The growing season of 2012 is coming to an end and this year the acorns, like the previous year are small and of depleted quantity. Does this mean that we’re in for a mild winter like 2011?   Or, do the size and quantity of acorns mean nothing at all winter-wise? It would seem so if predictions of up-and-coming Global winter weather are correct. A hard winter for the U.S. and Europe is being predicted, based on melting Artic ice, which will somehow bring lots of snow and cold.  Sounds contradictory to the inadequately informed, like me, so I wait.


Of course, I do personally believe that natural predictive signs of the type of weather, or climate change to expect, abound throughout creation. Like the size and quantity of acorns predictive of the kind of winter in store in a given year? Or melting Artic ice? Jesus too, pointed to natural predictive weather related  signs  and climate change indicators,  talking about “red sky” and “wind direction” signaling meteorlogical   variables.  As son of the Creator and also having a hand in it himself, Jesus certainly is a trustworthy observer!


So, what am I trying to Say? I’m trying to say somehow,  that Global Warming is not a disaster, but simply a somewhat  cyclical event, connected to temporary climate changes and related to “unnaturally natural” weather patterns. Many others think the same way, including a sizeable number of reputable scientists, who do not talk loud enough. As always “he who talks loudest gets heard!” Thus, the “other side” gets heard and their voices are prevailing.


Is humanity a part of the problem? Considering that we add nothing to  creation   that is not already there as solids, liquids, or gaseous, since whatever materially emanates from us comes from creation,  the answer is “NO.” Maybe the earth is warming from the inside out by natural causes, not the other way around? To this   add forest fires, fires in general, increasing  volcanic eruptions, saline evaporations from oceans and seas, even increasing release of methane gas  from  animate creation, particularly from “we the people!” whose numbers are ever increasing despite all the wars and rumors of wars that permeate our culture of death, punctuated by the abortion industry. And “YES” to a degree, the  excessive  burning of fossil fuels, which releases into the atmosphere material not new  to the earth, but in greed-oriented amounts, may have  some kind of damaging environmental effect.

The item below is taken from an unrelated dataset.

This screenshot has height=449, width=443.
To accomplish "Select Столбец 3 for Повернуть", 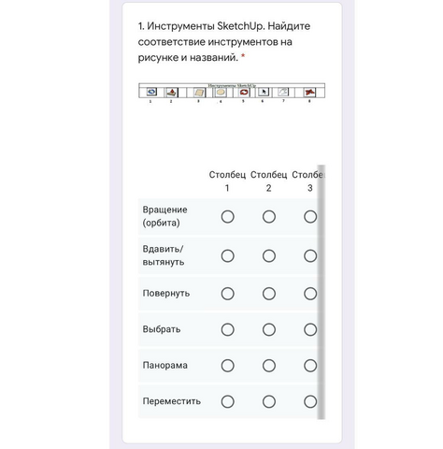I will [x=310, y=294].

 If the latter is true,  then Global Warming is not just  an ecological problem but a moral one too! Does the Gospel contain the “good news” about  who said, (maybe Galileo said it?) “The Bible doesn’t tell you how the heavens go” that is, it is not a scientific textbook, but rather “how to go to heaven,” namely the Bible is a moral guide.


Well, might it be that the Bible (the New Testament) does tell us how the “heavens go” by providing moral insights on how to avoid the Capital Sin of Greed, thus helping to remove Global Warming as a man-made environmental threat, at least to some degree?  A ponderous thought pleading for additional ponderous thinking.

Lisa Weber
12 years 2 months ago
I agree that it is unlikely that people will change their consumption of fossil fuels enough to avoid the changes associated with global warming.  I don't know what to do about it, though.
CHARLES KINNAIRD
12 years 2 months ago
I appreciate Mr. Kramer's hope for a new wisdom to emerge from our current fault. I fear that we will have to hit the wall before we human beings will change the way we abuse our resources. E.O. Wilson once wrote a white paper posing the hypothesis that homo sapiens might be a suicidal species - I hope he is wrong. Our hope may be in catastrophe, if that catastrophe does not render our garden uninhabitable. Maybe then we can turn toward wisdom.
Stanley Kopacz
12 years 2 months ago
It's amazing that science, deified when it gives us fun and profit, is ridiculed when it calls us to a mild austerity.  If human sinfulness is so impervious to simple scientific fact, what hope is there to avoid this catastrrophe.  The appearance of reflexive thought on our planet is causing a crisis perhaps like that caused when microscopic organisms began producing oxygen, a poison to existing life.  Will transformation be wrought from this crisis as well?